The development of deep seabed claims is incredibly expensive. Companies in the U.S. are reluctant to invest heavily in deep seabed mining because of the risk that their activities would not withstand a legal challenge since the U.S. is not a party to the Convention. Conversely, foreign companies, because their governments have joined the Convention, have access to the international bodies that grant the legal claims to operate in the deep seabed area. The U.S. cannot represent the interests of its companies in those bodies.
Lockheed Martin, for example, has two deep seabed claims that pre-date the Law of the Sea Convention. It has continued to extend its licenses through the National Oceanic and Atmospheric Administration (NOAA). These claims will be instantly recognized by the International Seabed Authority (ISA) if the U.S. joins the Convention. However, without the U.S. becoming a party to the Convention, Lockheed Martin is unable to secure U.S. sponsorship of these claims at the ISA.

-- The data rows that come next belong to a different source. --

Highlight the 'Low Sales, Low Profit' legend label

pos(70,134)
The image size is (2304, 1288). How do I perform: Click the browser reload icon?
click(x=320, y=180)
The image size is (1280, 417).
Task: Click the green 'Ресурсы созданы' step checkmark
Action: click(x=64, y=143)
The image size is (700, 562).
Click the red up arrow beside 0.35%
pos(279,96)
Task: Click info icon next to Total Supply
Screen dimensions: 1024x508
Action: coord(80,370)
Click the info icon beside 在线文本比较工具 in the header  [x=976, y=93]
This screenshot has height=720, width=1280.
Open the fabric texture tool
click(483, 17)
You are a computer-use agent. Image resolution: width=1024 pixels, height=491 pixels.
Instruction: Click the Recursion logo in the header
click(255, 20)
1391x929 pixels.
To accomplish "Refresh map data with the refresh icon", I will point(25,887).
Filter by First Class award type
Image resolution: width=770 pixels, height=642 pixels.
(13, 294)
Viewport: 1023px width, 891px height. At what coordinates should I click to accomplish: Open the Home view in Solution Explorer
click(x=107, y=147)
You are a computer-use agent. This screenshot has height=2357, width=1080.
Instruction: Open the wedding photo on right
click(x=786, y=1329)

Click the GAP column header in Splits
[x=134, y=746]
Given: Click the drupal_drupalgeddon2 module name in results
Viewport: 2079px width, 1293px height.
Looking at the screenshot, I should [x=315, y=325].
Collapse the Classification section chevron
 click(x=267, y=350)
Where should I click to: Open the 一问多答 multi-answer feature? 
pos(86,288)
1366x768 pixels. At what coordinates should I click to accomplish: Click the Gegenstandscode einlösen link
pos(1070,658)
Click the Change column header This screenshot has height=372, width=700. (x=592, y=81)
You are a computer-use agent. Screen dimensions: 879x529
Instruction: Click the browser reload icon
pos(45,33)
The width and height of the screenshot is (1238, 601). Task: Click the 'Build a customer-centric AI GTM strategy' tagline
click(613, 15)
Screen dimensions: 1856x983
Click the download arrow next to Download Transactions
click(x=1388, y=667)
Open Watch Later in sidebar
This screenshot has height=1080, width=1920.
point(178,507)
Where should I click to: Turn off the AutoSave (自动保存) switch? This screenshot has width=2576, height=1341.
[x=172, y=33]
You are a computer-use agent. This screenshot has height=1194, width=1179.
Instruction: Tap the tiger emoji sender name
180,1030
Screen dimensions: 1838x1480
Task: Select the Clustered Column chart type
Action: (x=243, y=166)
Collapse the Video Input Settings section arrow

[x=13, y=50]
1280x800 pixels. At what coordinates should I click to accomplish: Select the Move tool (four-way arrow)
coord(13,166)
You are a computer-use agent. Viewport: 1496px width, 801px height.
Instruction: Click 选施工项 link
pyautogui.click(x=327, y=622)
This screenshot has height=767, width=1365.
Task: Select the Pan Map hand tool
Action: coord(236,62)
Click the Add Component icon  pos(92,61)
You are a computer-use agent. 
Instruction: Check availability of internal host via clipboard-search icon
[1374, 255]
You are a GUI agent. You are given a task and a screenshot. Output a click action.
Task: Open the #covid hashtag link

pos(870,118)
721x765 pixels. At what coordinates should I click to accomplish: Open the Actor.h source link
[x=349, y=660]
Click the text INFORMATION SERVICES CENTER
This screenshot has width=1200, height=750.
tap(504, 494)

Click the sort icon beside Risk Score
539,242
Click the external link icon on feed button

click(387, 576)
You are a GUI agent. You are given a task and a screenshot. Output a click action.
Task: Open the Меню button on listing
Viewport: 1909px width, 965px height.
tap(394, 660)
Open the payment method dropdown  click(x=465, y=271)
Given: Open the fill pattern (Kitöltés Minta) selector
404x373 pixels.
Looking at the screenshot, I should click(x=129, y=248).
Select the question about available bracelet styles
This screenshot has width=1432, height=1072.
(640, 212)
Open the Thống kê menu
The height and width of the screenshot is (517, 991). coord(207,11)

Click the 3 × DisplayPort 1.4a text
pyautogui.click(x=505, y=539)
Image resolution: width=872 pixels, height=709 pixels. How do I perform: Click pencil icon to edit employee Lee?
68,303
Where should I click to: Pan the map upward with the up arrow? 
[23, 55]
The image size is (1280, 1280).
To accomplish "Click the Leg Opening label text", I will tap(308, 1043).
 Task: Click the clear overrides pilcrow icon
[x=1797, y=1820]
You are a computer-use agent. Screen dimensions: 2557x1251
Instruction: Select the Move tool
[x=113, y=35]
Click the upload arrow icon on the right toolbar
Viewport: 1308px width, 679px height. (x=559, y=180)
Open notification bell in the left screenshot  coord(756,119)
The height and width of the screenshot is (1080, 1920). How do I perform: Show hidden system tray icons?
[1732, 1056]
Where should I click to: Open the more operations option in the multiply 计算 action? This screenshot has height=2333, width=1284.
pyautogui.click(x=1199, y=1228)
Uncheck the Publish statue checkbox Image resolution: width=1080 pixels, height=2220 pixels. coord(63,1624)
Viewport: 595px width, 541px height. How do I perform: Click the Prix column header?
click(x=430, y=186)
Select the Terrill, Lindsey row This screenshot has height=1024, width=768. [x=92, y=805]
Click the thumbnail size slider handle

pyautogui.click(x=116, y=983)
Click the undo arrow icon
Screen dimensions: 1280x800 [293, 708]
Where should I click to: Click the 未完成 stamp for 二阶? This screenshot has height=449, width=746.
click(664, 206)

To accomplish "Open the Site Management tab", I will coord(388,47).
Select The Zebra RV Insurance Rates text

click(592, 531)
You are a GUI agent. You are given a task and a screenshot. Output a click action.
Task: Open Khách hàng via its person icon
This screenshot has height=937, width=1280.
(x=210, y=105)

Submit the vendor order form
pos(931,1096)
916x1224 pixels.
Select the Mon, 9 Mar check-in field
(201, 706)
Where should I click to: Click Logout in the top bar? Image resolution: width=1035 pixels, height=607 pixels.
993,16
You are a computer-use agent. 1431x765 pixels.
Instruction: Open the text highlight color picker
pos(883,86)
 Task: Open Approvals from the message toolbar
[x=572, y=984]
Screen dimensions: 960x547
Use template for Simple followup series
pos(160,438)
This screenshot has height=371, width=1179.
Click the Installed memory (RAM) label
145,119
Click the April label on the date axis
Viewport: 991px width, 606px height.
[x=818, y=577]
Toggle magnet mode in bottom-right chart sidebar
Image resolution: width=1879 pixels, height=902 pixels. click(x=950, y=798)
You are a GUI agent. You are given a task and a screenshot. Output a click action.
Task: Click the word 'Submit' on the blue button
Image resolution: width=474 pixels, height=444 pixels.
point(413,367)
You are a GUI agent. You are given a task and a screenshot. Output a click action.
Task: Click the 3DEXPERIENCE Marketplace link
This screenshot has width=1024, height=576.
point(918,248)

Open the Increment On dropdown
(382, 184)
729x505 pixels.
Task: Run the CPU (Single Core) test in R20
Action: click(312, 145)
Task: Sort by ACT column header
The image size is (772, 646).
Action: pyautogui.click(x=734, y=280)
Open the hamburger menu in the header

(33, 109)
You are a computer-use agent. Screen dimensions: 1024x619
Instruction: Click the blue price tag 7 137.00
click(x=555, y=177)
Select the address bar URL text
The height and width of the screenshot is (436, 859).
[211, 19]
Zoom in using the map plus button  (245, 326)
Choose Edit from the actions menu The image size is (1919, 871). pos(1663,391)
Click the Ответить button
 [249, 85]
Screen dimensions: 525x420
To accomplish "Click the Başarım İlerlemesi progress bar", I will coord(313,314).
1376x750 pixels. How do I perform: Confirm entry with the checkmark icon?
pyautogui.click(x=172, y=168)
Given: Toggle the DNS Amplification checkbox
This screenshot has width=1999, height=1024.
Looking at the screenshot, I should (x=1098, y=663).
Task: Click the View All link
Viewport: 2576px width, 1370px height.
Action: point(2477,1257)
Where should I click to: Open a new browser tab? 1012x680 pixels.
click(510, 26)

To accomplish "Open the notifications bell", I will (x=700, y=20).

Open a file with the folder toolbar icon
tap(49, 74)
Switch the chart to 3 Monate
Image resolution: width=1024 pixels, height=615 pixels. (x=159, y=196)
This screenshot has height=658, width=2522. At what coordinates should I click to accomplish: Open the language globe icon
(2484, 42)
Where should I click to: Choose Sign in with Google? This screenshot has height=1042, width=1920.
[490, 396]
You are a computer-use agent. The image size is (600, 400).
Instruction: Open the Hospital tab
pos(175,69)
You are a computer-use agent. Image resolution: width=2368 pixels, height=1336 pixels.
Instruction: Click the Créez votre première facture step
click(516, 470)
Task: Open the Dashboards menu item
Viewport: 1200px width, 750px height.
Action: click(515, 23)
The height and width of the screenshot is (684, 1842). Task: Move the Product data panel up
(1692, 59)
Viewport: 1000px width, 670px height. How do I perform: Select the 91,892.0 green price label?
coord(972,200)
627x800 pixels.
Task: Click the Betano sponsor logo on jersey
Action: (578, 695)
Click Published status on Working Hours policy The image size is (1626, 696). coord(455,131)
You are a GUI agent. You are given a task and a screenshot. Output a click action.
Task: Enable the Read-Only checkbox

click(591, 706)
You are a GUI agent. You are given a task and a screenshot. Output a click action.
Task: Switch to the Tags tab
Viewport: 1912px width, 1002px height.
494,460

Until a decade ago, the United States was 100 percent self-reliant for rare earth production, with domestic companies producing enough to supply U.S. manufacturers. Over time, however, U.S. production was halted as it became economically and environmentally cost prohibitive.
Companies in various countries – including the United States – are looking at reopening closed mines and developing new deposits, but these efforts could take a number of years to fully come on line.
The deep seabed offers a new opportunity for the United States to gain steady access to these vital rare earth minerals. Polymetallic nodules are located on the deep ocean floor. These nodules typically contain manganese, nickel, copper, cobalt and rare earth minerals. However, U.S. companies cannot actively pursue claims in the areas where these nodules are dense unless the U.S. ratifies the Law of the Sea Treaty.
It’s no surprise then that ratification of the Law of the Sea Treaty is a priority for many of the NAM’s members. Its adoption is critical for manufacturing competitiveness in the United States.
While my testimony will focus primarily on mineral development on the deep seabed, that is not the only reason for the urgency in adopting this treaty.
In today’s global economy, exports are more important than ever. Ninety-five percent of the world’s consumers live outside the United States, so reaching these potential customers is critical for manufacturing competitiveness.
This treaty will secure international lanes of commerce and ensure that manufacturers can export their products efficiently. It protects our sovereign interests and promotes international commerce.
Secure shipping lanes are a priority for NAM members. Last year, cargo ships and other ocean liners carried $570 billion of U.S. exports. Discounting our exports to Mexico and Canada, which travel by rail and truck, this total accounts for more than 50 percent of our exports by value and more than 90 percent of our exports by weight.